Segment Start: Provided data

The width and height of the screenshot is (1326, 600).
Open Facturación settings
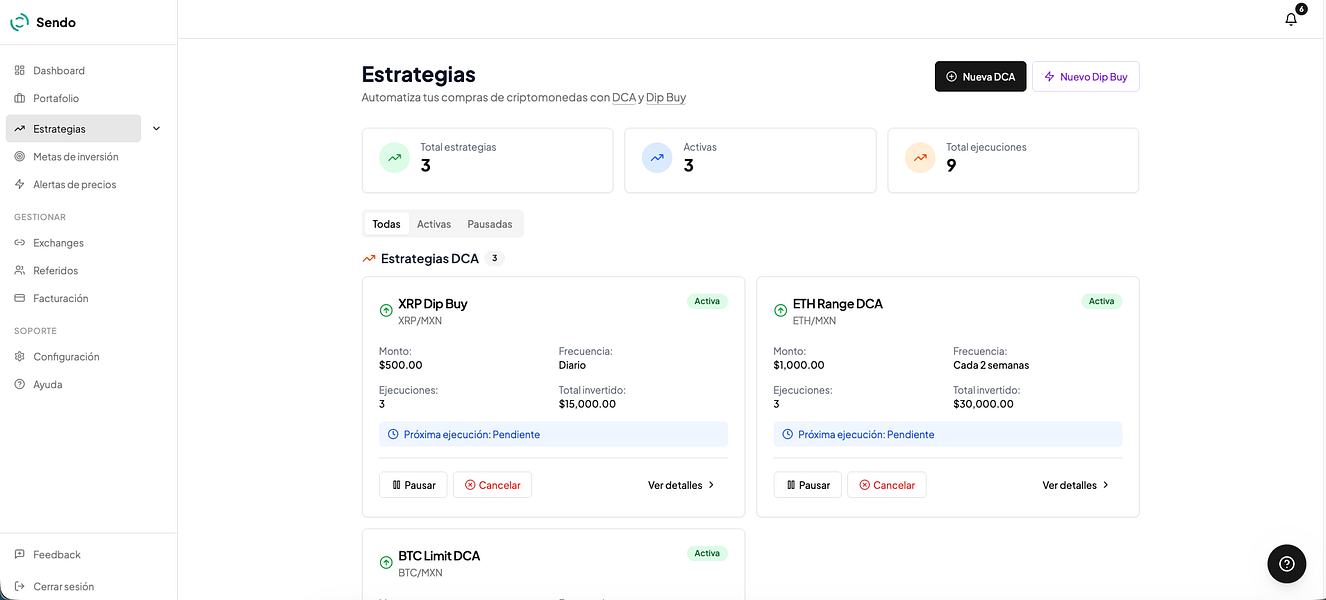click(61, 298)
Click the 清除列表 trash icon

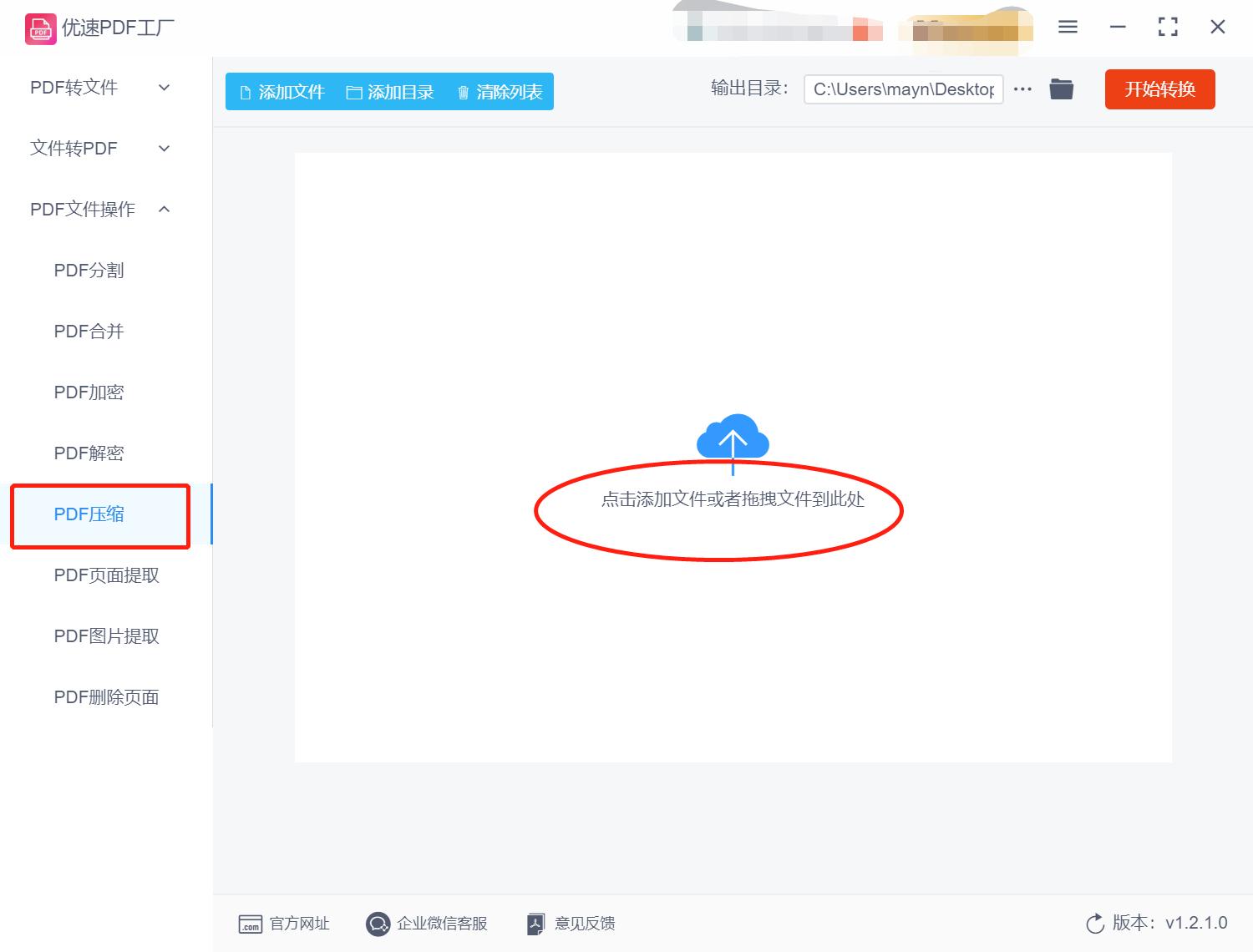click(464, 92)
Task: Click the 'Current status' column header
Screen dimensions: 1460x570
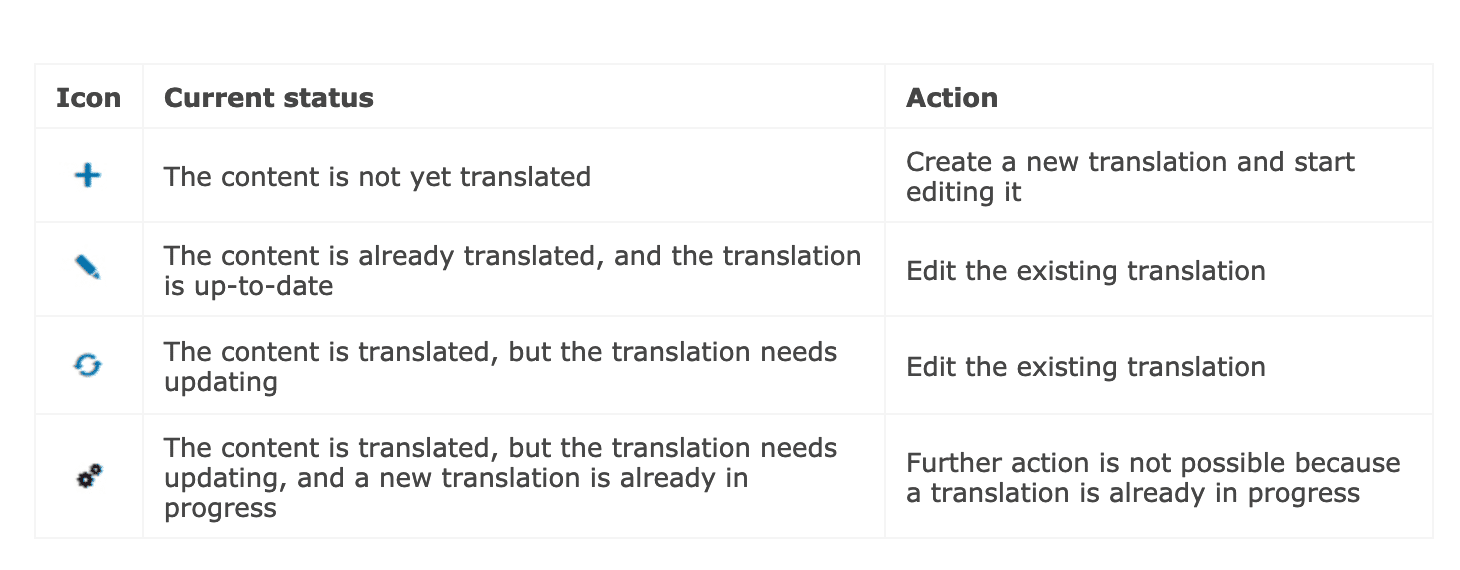Action: [x=268, y=98]
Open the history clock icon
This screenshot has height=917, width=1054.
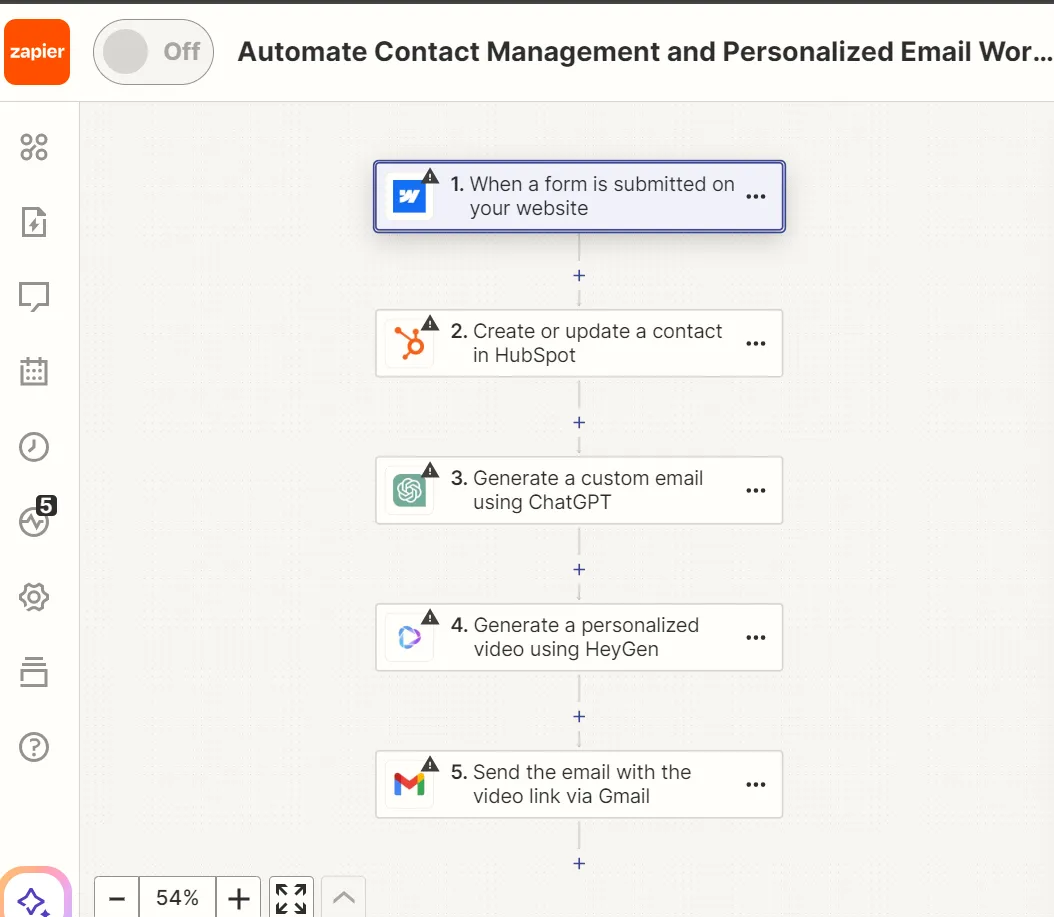pos(34,447)
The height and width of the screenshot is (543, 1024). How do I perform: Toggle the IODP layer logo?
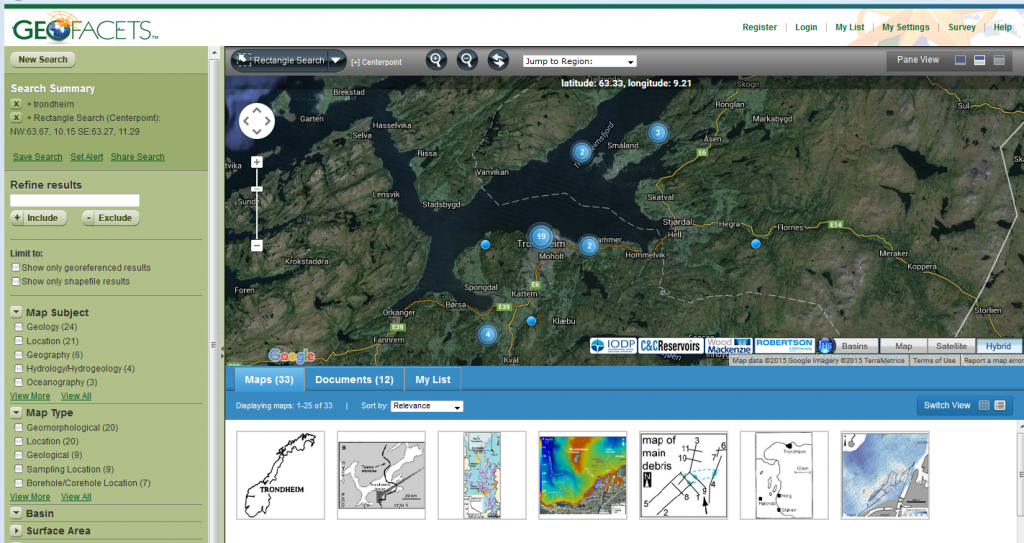point(611,345)
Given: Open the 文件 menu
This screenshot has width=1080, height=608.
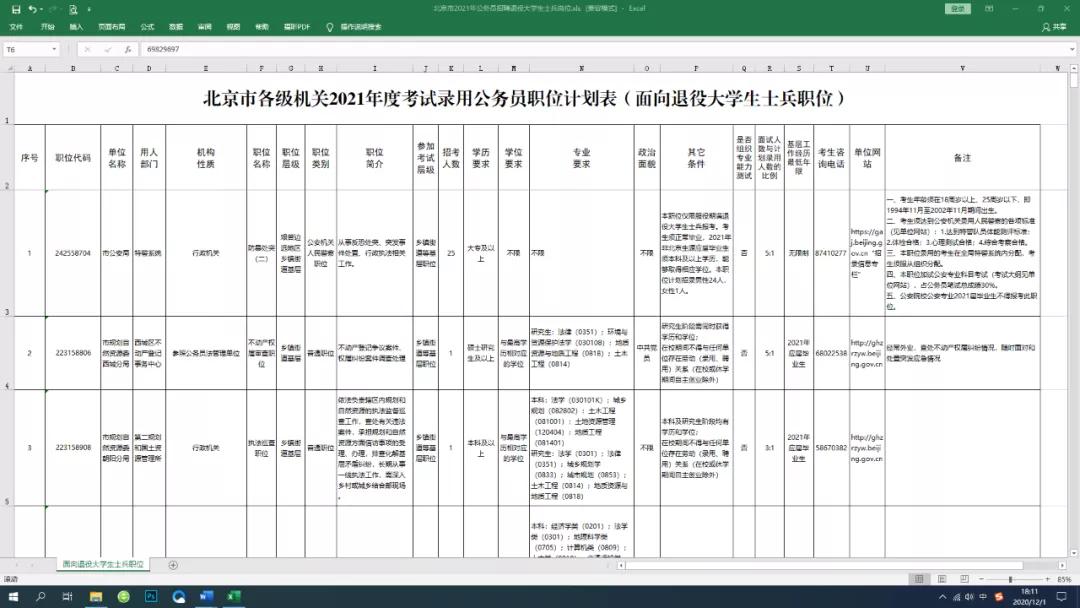Looking at the screenshot, I should click(16, 26).
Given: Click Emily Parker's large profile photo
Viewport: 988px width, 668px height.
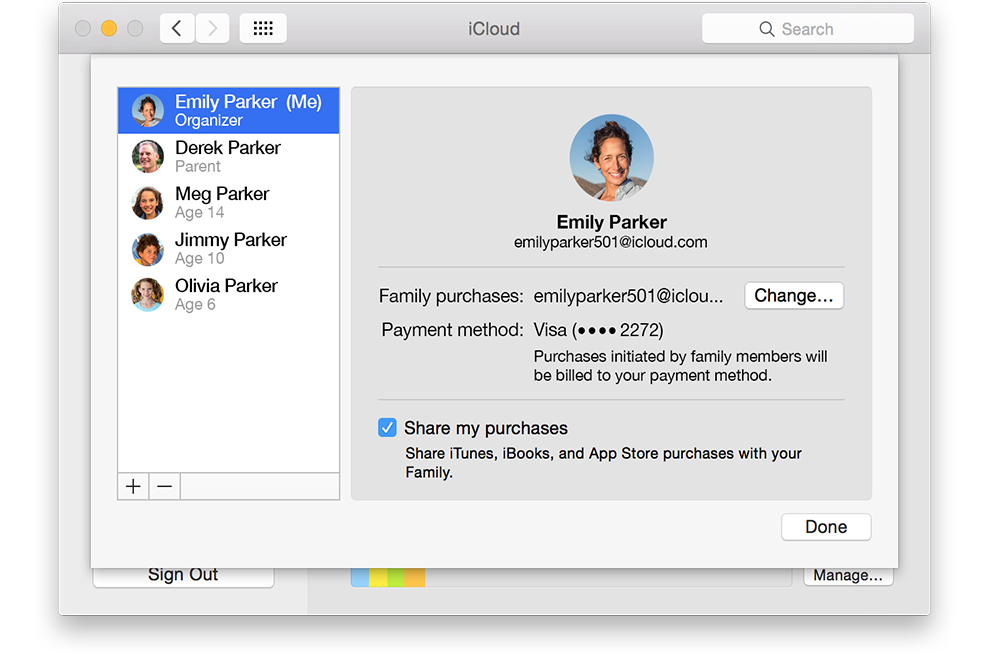Looking at the screenshot, I should [611, 156].
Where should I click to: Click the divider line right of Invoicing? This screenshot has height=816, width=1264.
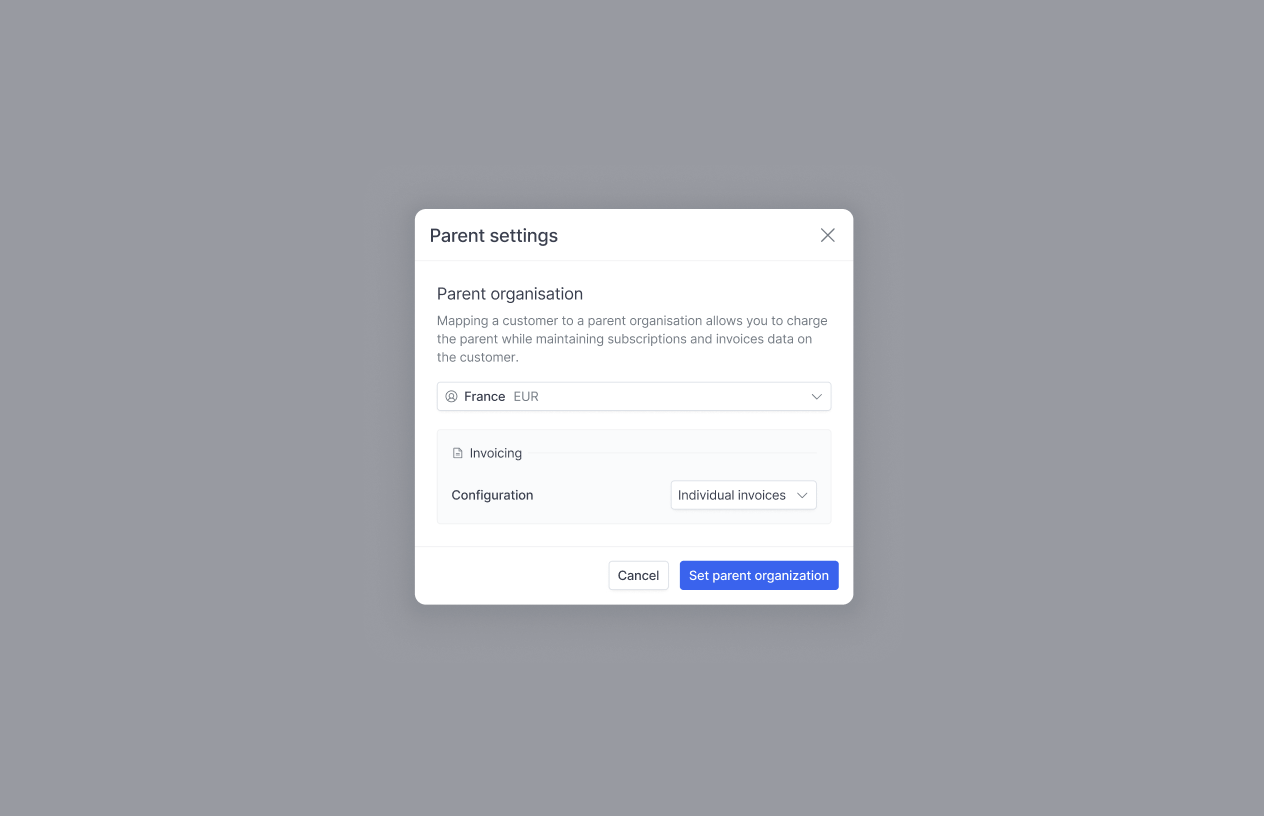672,453
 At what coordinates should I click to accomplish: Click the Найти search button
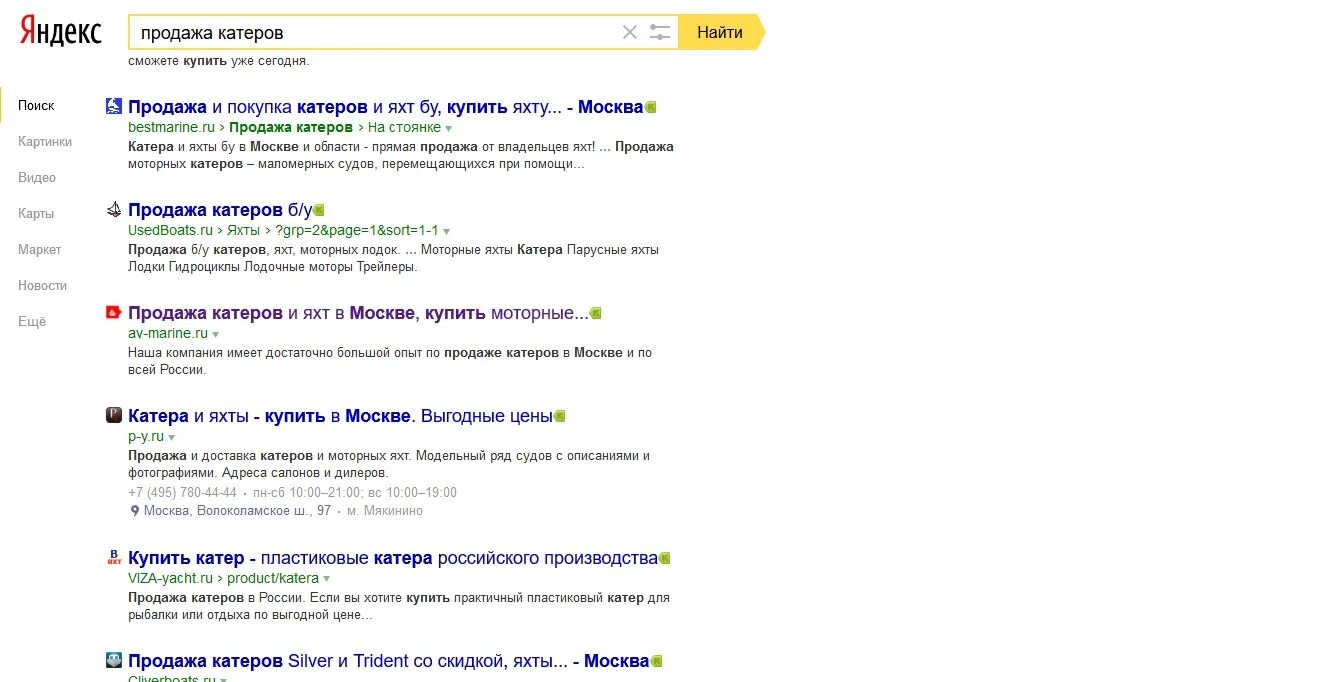720,32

Segment End: Provided data

> **About this exercise**:
Starting at the line that holds "This screenshot has width=1080, height=608.", print each line through the last one of the entries above, exactly and with both ends included; no pictures.

> **Result of the task**:
This screenshot has width=1080, height=608.
Looking at the screenshot, I should click(16, 26).
Given: Click Emily Parker's large profile photo
Viewport: 988px width, 668px height.
Looking at the screenshot, I should [611, 156].
Where should I click to: Click the divider line right of Invoicing? This screenshot has height=816, width=1264.
672,453
 At what coordinates should I click to accomplish: Click the Найти search button
720,32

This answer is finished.